◆ **WHAT TO PRODUCE**: Within these entries, how many lines contain the word "computer"? Answer with the number alone.

[Stored records]
=== Begin Enclosure ===

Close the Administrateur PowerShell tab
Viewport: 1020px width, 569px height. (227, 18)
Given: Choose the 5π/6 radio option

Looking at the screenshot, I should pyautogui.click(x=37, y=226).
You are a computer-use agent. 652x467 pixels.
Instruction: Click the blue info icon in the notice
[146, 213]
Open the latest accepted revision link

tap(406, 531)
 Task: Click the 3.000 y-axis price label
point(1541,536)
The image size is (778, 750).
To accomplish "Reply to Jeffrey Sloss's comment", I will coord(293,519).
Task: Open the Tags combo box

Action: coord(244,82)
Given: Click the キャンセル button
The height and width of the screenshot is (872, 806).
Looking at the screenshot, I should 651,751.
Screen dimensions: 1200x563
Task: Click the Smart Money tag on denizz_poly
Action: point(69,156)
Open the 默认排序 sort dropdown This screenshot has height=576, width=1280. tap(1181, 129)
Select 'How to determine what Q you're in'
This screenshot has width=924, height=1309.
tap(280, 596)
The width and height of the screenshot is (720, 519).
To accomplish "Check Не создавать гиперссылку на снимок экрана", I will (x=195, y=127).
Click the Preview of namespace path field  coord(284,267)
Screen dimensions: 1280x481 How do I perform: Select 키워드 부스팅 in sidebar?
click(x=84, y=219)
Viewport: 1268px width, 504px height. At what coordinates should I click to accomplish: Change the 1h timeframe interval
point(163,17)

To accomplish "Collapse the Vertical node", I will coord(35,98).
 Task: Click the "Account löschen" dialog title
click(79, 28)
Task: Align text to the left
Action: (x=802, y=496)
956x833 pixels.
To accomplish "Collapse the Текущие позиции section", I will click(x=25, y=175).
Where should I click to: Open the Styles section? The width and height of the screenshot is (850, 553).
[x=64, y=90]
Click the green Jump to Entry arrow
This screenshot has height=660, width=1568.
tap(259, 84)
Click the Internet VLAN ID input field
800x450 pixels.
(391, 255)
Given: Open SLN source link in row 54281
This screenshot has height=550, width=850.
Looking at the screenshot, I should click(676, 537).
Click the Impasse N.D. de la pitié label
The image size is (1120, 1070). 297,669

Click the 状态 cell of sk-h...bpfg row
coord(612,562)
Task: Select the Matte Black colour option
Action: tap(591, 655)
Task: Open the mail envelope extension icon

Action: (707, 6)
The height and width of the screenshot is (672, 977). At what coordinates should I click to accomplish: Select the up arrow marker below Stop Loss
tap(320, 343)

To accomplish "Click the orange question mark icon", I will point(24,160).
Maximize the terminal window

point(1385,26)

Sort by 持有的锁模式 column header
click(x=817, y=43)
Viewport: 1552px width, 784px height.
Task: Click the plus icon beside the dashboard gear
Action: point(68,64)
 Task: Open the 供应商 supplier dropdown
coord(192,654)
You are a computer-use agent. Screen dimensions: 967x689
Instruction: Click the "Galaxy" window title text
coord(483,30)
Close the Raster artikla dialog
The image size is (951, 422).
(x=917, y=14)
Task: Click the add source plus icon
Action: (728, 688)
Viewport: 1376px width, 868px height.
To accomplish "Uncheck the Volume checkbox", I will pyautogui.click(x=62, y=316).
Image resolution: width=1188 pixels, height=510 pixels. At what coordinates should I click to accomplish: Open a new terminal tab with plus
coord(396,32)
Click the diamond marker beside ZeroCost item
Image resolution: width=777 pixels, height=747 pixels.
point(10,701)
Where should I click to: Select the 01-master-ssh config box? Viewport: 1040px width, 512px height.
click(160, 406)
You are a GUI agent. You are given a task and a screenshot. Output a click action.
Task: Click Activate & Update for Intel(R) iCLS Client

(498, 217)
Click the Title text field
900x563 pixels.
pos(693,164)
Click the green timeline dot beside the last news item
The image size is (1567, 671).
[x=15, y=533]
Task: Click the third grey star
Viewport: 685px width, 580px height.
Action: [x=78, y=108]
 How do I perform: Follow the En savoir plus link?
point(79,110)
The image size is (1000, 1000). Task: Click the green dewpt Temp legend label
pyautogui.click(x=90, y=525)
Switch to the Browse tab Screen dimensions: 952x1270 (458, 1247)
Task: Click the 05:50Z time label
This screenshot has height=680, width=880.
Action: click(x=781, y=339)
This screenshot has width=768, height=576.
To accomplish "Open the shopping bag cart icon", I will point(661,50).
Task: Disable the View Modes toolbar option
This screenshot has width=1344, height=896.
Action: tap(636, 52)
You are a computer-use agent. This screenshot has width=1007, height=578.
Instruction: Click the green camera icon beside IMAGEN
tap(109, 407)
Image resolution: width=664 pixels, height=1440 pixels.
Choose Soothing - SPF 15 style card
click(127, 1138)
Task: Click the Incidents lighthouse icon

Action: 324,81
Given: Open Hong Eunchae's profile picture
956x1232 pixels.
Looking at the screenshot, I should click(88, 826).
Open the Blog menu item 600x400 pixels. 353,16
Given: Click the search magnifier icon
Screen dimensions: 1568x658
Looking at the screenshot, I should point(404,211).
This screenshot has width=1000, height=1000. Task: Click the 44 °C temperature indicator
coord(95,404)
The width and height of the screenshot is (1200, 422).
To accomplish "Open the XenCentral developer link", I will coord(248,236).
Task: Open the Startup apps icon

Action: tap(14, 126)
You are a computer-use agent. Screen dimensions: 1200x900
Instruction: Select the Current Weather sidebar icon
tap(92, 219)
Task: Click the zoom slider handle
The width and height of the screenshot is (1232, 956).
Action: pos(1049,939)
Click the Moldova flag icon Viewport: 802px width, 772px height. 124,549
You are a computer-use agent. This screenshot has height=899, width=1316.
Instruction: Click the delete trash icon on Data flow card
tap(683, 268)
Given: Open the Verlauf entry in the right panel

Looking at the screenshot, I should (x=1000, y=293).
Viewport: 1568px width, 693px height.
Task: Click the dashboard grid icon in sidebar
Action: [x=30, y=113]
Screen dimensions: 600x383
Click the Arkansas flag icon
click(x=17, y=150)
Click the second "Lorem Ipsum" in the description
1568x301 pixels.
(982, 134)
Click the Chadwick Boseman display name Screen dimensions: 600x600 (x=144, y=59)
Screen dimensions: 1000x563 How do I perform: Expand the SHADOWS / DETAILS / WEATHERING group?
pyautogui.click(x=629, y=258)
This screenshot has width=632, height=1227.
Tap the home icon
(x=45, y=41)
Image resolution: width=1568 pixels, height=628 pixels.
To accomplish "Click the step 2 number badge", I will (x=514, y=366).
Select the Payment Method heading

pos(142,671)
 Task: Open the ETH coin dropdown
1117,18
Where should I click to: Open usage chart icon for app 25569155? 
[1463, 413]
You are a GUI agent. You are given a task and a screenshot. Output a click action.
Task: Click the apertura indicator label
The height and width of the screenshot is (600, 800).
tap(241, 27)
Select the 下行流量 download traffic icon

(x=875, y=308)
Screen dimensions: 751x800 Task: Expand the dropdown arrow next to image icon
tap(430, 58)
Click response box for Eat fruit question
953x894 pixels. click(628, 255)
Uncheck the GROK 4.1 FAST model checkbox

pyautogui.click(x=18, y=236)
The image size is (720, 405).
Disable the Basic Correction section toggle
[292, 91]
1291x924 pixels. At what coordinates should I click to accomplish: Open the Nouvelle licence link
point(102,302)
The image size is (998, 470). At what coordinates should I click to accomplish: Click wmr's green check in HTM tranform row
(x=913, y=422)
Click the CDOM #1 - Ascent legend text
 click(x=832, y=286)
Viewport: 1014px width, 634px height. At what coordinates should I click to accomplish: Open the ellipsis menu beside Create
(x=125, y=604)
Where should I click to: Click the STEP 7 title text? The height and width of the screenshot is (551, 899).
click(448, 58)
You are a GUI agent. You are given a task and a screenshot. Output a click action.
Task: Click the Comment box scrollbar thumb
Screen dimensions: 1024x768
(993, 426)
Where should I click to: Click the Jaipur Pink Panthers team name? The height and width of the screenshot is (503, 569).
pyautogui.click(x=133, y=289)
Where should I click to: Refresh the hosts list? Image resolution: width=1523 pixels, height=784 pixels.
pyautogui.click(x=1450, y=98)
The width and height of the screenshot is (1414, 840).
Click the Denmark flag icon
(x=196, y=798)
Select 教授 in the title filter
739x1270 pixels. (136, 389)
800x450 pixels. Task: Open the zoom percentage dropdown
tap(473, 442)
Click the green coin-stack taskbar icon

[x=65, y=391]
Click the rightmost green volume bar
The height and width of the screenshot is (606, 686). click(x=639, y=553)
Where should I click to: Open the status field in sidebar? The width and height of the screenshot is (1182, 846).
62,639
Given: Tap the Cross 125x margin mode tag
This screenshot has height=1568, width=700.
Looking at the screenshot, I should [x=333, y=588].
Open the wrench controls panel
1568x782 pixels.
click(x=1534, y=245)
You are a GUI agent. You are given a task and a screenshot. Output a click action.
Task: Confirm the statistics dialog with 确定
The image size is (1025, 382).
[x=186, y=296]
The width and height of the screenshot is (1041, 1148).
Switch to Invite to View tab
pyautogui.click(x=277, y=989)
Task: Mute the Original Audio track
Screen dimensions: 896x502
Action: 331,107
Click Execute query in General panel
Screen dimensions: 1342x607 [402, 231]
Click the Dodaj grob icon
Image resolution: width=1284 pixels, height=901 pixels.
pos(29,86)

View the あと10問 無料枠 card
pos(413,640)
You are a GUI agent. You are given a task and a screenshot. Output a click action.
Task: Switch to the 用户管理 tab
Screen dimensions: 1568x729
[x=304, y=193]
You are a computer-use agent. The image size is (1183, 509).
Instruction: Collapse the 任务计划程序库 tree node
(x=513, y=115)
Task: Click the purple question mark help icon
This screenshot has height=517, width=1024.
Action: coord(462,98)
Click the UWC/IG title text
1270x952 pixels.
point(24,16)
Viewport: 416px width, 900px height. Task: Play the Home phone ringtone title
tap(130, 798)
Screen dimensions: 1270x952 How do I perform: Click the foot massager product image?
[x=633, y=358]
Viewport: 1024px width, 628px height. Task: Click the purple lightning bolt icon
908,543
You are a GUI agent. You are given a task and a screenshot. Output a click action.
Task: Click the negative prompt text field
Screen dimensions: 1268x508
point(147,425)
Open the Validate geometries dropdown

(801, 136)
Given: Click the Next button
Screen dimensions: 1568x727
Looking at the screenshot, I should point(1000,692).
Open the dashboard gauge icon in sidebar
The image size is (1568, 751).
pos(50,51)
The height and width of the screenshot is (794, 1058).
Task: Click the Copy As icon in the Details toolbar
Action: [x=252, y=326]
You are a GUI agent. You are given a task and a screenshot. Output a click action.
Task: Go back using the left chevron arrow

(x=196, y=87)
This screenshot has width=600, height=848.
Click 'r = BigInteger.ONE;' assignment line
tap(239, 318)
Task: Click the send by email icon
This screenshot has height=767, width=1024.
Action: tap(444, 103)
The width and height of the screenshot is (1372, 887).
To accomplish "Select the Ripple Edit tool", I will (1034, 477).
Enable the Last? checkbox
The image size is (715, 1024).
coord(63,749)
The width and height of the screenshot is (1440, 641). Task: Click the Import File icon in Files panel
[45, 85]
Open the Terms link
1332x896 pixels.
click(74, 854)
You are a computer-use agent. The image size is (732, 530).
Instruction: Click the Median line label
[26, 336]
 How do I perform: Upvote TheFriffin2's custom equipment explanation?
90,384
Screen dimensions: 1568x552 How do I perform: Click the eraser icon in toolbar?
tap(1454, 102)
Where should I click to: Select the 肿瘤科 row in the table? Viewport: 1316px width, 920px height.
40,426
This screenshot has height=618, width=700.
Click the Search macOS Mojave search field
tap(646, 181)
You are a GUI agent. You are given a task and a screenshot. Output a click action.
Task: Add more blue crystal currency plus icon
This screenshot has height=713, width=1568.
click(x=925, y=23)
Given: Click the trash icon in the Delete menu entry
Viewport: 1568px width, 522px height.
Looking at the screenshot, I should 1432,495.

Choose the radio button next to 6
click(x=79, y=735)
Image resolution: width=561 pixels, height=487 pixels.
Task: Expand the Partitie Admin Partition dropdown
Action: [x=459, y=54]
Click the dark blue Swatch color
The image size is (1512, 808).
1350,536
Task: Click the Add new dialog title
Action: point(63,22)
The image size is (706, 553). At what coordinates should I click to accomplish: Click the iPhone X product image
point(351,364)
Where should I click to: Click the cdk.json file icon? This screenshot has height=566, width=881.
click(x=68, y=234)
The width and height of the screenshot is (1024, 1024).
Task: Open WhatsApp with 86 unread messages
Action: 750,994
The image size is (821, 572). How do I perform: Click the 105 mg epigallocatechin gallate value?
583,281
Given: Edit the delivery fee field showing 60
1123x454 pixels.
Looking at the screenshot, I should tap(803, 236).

=== End Enclosure ===

◆ **COMPLETED EXERCISE**: 7